Another familiar voice is Lovranski, who usually joins in on post-PPV shows.
“I asked Mouth if he would do the occasional show with me, and he agreed to do one or two a month. The goal was not to change the routine too much. On Sunday night after a pay-per-view, the listeners are out there and want to talk about it. We want to give them that sounding board and not break the flow of what the show was for all those years. And hopefully hearing familiar voices will bring the listeners back. And it has.”
In fact, it’s the fans that actually drive the success of the show, because the funding model is based on a combination of ad-sharing (“I can sell advertising, and the station can sell advertising”) and fan-funding through Patreon.
“A casual listener can always hear the show live on TSN 1150 on terrestrial radio, or at TSN.ca,” he explained. “If you are a patron, you can listen any time on demand. We broke it down to a dollar per show — it’s four bucks a month, and there’s generally four shows a month. But that also gives the patrons the ability to download all the bonus podcasts I do, download any interviews I do — the unedited, uncut versions. Sometimes we’ll air an interview on the show, but it may be only 5 or 10 minutes of a half hour or more interview — patrons will get to download the whole thing.”
“There are also some patron rungs where people can play Turnbuckle Trivia, which is one of the signatures of the show, and win a T-shirt from Pro Wrestling Tees. People can upgrade to get passes to all of my live comedy shows, which often have a wrestling theme. And at the top level, you get to co-host a podcast with me. The patron model really does seem to be how a lot of broadcasting-slash-podcasting is going now. Listeners find it, they want to support it, they’re willing to pay for it, and they get a really interactive experience with the host and the personalities on the show.”
The model is working well, and based on the feedback he’s received, the fans have really enjoyed the return of the show. This includes many of the show’s long-time listeners, who often bring personalities of their own to the mix, including “Chuck from Detroit” and the infamous “Hanzi” (who also was a hated regular caller on the Howard Stern radio show).
“It’s been a real outpouring of love and fan appreciation,” Agnew said gratefully. “I said when I came back, I would do it for a year at least — I think you have to do things for a year minimum in order to really give it a shot. If the patrons stay, if they increase, then I’ll keep doing it. I’m good to go as long as people still want it.”
“It’s really a labour of love for me. It’s tons of work — when you cover wrestling, you’re watching a lot of wrestling… three hours of RAW, two of Smackdown, NXT, network tournaments like the Mae Young Classic, Impact.
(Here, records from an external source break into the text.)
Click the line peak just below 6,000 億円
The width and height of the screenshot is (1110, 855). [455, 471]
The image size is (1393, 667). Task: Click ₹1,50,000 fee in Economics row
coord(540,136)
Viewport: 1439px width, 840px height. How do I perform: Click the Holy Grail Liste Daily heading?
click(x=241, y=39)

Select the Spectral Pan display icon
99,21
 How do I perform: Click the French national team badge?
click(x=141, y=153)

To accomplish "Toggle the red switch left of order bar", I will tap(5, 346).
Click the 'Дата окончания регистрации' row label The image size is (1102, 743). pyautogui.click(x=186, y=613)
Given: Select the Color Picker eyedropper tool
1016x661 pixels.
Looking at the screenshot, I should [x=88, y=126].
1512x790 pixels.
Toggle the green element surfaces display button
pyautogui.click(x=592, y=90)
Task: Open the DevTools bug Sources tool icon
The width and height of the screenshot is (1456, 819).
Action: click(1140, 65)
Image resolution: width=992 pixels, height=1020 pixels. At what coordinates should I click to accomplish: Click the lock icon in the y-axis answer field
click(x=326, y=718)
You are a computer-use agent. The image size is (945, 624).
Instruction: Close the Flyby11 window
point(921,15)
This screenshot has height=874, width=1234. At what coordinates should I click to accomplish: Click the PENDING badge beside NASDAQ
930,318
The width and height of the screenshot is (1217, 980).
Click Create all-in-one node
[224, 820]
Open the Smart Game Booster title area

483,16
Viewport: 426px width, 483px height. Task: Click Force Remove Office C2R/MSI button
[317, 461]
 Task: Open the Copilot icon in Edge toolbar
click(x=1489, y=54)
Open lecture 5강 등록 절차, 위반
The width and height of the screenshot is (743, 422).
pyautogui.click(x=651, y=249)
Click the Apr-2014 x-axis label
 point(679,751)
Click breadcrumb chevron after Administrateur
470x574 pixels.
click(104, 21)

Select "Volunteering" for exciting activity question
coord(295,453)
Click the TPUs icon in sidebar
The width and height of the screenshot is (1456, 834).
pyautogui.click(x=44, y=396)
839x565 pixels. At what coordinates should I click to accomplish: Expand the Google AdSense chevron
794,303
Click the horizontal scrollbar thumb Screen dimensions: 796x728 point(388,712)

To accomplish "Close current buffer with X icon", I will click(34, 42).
Putting the news pack together takes a couple of hours. After my Sunday morning show (Agnew hosts the weekly Sunday Morning Trivia show on Toronto station Newstalk 1010), I’ll do a lot of recording and production for SNME. Then I’ll do the social media for the show. And that doesn’t include all the podcasts I do for the patrons.”
“But,” he noted, “I get to combine things I enjoy — wrestling and interacting with listeners on the radio — so, even though it sometimes feels like work, it also doesn’t feel like work. I can’t imagine not doing it.”